Cars 2 is an exercise in cool. At times the animation is gasp enducing, and in the opening Oil Rig sequence alone there were several inspired visual moments that literally made me go “woah, that’s cool.”
But that’s all it is. If the story arc of the original Cars was a graceful parabola over a majestic canyon, then the arc of Cars 2 spikes & rolls like a defibrillating gutbucket. The original was about friendship, loyalty, and the sorrowful shame of neglecting a small town’s heart. It was about the price of progress and the values that should transcend it. Cars 2 is about spies.
Yes there’s a handy ”Mater learns to accept himself” homily to sweeten the hyperactive pill, but compared to the static glory of The Big Country that grounded Cars, the sequel’s gaddabout camera zooming around Europe’s capitals offers no respite – not one moment for contemplation, not a second’s consideration for motivation. Set-piece after set-piece hypnotised my three-year-old boy, Pablo, but my six-year-old was a bit fidgety. Even worse, there were more laughs in the opening 6 minute Toy Story short than in the entire 106 minute feature that followed.
It really is a shame. Cars is one of my favourite Pixars, but, in focussing on Mater at Lightning’s expense, Cars 2 makes the mistake of exchanging the film’s heart for an overextended fish-out-of-water gurnfest by a previously marginalised character who just should’ve stayed that way, the original’s perfect balance sacrificed at the altar of cheap gags by a comic relief inexplicably shoved front & centre.

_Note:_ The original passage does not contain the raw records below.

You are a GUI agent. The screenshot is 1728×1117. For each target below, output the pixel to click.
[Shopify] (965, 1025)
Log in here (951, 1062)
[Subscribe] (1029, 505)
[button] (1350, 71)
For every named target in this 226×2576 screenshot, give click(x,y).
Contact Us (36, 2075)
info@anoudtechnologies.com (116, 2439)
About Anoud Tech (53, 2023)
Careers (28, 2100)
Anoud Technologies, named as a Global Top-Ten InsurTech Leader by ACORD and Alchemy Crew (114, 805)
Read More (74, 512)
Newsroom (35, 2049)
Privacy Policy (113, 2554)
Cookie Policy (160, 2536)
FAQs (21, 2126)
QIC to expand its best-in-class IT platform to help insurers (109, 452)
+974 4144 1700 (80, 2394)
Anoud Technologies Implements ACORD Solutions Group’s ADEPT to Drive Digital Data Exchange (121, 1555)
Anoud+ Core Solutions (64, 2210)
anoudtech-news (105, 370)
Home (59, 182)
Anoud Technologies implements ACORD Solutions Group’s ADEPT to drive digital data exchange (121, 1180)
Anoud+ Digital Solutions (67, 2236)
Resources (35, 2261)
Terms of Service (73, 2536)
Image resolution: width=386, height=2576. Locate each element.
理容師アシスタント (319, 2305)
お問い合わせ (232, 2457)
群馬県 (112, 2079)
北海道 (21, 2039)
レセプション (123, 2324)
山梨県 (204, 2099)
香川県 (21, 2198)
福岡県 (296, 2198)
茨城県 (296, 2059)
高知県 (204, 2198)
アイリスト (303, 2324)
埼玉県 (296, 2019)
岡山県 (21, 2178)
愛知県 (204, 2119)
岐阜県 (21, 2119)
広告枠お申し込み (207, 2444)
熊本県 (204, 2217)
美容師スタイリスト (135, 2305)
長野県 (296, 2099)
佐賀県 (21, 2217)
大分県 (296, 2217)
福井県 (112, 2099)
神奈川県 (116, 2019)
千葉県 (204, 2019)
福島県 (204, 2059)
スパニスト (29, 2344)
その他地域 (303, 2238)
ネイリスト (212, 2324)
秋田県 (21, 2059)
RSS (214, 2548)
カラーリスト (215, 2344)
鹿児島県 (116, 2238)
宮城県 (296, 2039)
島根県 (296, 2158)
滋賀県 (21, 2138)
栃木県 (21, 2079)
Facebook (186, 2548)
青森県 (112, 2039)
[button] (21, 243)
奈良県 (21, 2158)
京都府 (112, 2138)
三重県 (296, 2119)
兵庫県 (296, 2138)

Why? I have no idea, but I can’t imagine it was all John Lasseter’s fault. I think it’s telling that the credits reel opens with the Toy Story genius as sole director, but then throws in a co-directing credit for first timer (and co-writer) Brad Lewis, as if John was willing to take the heat for Brad’s misfires. I’m sure he’ll learn, but on the evidence of this Brad should go knock on Dreamworks’ door and bother the Angle Poise no more.
To conclude, Cars 2 is a tragically wasted opportunity, but hey, at least we’ll always have Willy’s Butte.